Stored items
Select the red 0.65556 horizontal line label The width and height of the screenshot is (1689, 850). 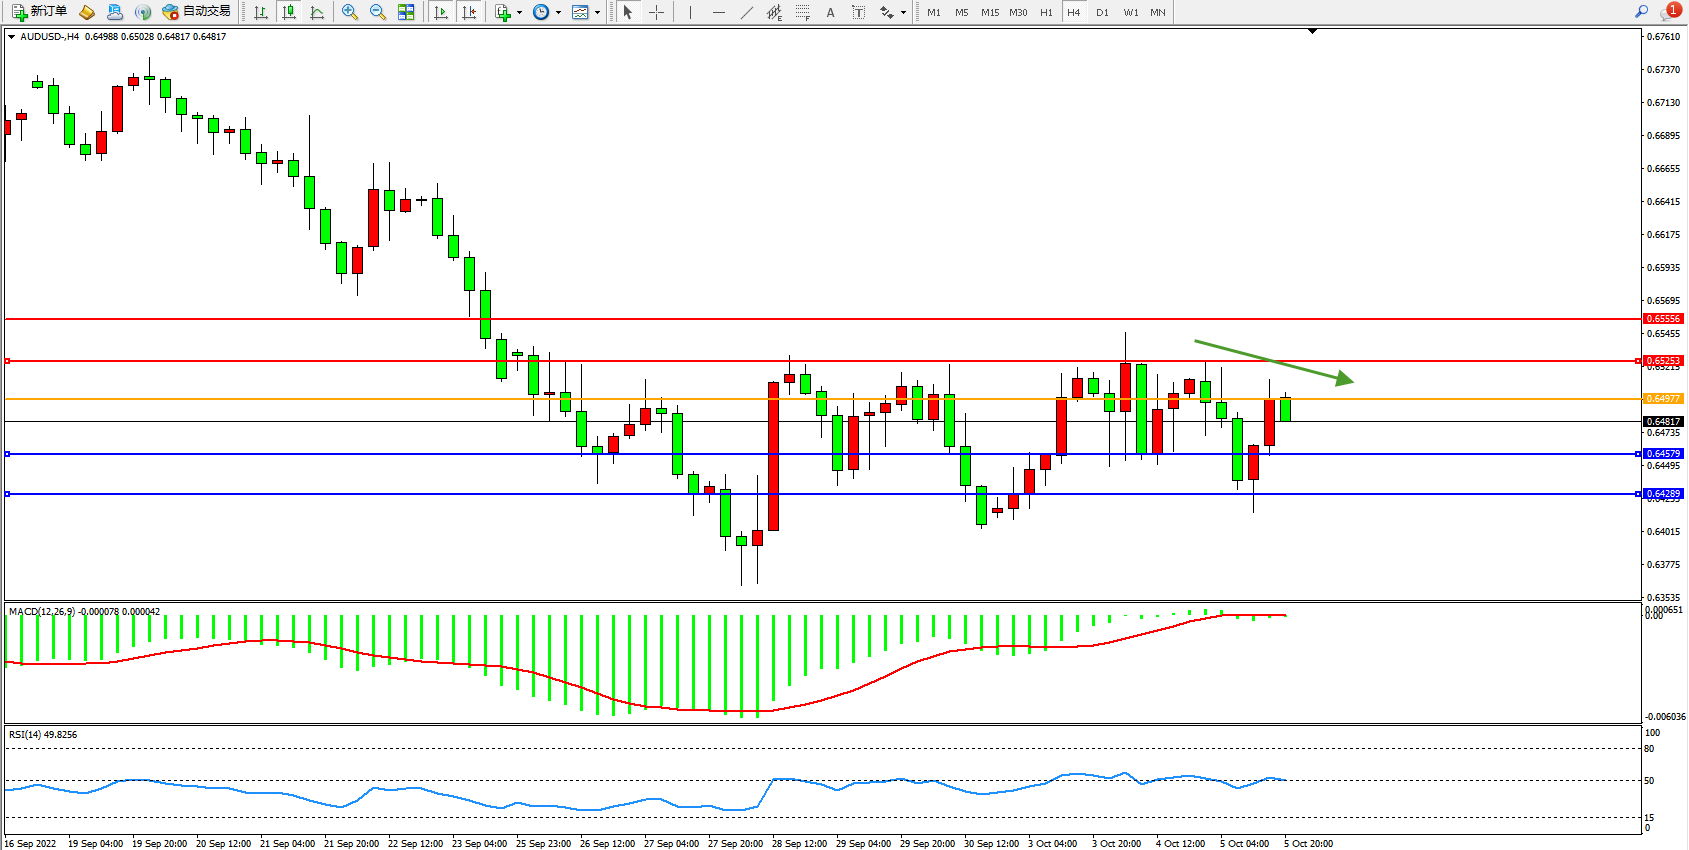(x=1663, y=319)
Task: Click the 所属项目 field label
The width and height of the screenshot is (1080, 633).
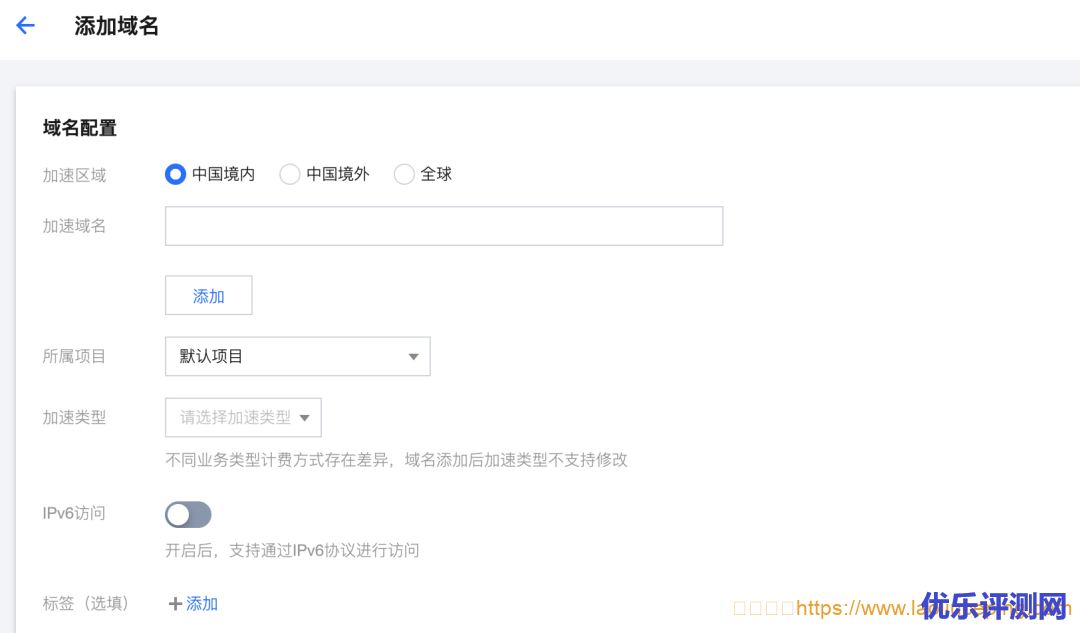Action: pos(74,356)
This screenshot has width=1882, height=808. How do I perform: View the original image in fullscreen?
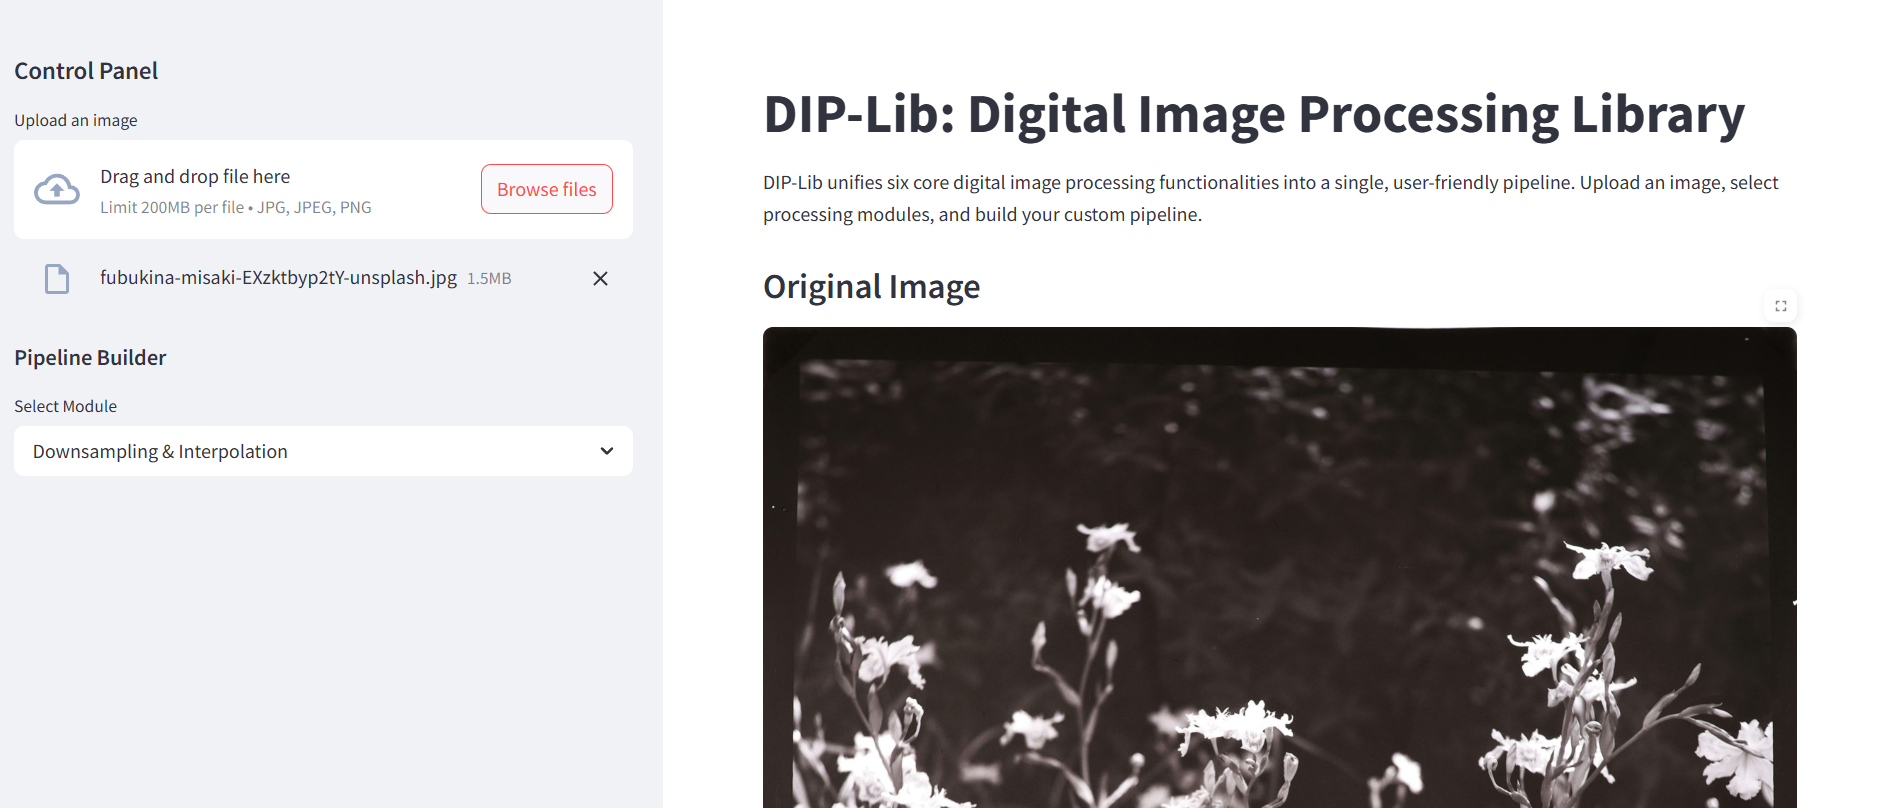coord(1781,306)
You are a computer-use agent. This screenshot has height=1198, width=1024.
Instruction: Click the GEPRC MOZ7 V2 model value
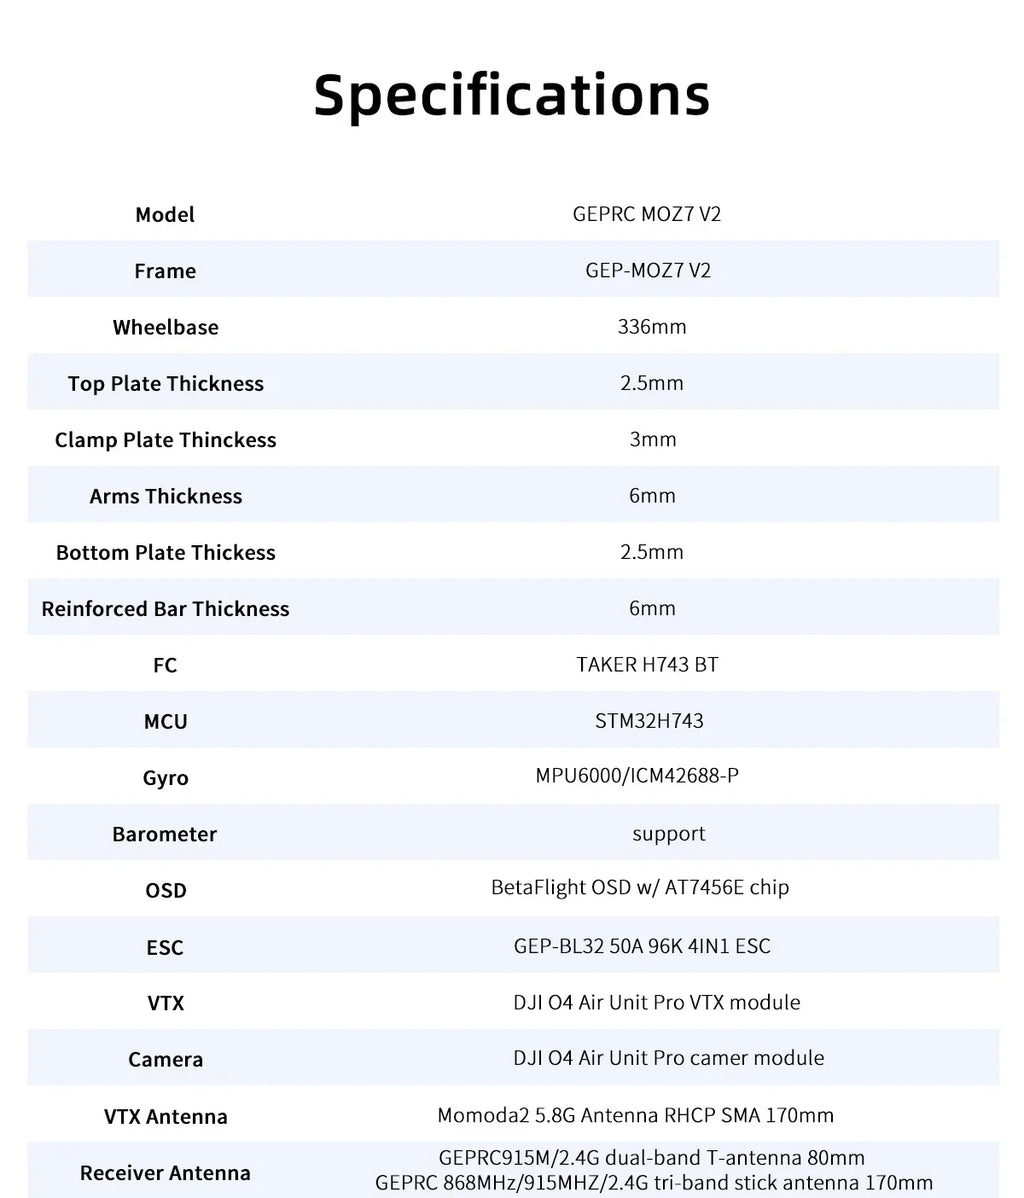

WORK ORDER. What is needed is an exact copy of the lines from the one containing "This screenshot has width=1882, height=808." through the last line of the records, with every picture left out.

WRITTEN ANSWER.
This screenshot has width=1882, height=808. How do I perform: View the original image in fullscreen?
coord(1781,306)
You are a computer-use agent. This screenshot has height=1198, width=1024.
Instruction: Click the GEPRC MOZ7 V2 model value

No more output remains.